美凪side ② 中編 その②
美凪side ② その②
そして、学級委員に任命された私は教壇に立ち、挨拶をしました。
「学級委員になった美凪優花です!!隣人さん……海野くんではこの大役は務まらないと思ったので立候補しました!!別に愛してるとかそういうのじゃないです!!勘違いしないでください!!」
ホント!!困るんです!!勘違いしないでくださいね!!
「このパーフェクト美少女の美凪優花ちゃんが学級委員になったのでこのクラスは一年間は安泰です!!安心して学業に励むと良いです!!」
そして、挨拶を終えた私に彼が言いました。
「じゃあ美凪、書記をやってくれ。お前の方が文字が綺麗だからな」
文字が綺麗!!そうです!!隣人さんも汚くは無いですが、私の方が綺麗な字を書きますからね!!

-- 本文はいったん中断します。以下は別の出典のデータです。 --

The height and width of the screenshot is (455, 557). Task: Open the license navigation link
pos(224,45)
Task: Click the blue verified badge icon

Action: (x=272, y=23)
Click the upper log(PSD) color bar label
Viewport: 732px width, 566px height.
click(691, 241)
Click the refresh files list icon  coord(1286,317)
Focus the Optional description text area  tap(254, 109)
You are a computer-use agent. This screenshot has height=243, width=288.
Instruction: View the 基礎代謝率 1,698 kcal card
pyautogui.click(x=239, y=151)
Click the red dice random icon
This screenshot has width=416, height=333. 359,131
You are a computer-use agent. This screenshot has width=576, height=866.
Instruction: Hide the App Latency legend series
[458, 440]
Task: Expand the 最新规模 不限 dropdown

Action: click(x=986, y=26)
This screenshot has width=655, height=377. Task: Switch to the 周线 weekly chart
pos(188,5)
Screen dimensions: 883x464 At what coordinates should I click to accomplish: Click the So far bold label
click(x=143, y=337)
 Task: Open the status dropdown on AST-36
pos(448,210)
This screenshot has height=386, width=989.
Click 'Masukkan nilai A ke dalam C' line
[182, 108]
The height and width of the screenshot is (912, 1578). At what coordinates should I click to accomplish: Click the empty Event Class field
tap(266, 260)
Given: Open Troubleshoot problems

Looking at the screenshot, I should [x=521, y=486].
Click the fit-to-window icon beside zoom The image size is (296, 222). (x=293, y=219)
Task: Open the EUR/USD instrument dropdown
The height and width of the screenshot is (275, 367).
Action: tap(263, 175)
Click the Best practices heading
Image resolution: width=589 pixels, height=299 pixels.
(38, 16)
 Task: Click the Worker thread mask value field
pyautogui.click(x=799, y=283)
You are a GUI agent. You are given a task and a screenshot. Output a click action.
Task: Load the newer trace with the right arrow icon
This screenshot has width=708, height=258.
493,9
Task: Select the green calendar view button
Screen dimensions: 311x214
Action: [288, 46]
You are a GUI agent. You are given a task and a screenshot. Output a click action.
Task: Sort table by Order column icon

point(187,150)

「ふふーん!!美しいこの私から生み出される文字は美しい。これは世の中の必然です!!」
「あはは……じゃあ美凪。よろしく頼むわ」
「任されました!!」
私は意気揚々と黒板に決まった委員を書きました。
学級委員
美凪優花・海野凛太郎
……なんか結婚してるみたいに見えました。
き、気のせいですよね。
そして、LHRの時間をめいっぱい使って各委員の選出が終わりました。
意外なことにくじ引きの出番は無かったです。
奏さんや成瀬さんのように、くじ引きで変な委員に入るよりは、自分の意思で選んだ方が良い。そう考える人が多かったみたいですね。
私も嫌でしたから。隣人さん以外の男性と共に委員をやるなんて。
ふふーん。ですから、こうして彼と学級委員を出来るようになったのはとても僥倖です!!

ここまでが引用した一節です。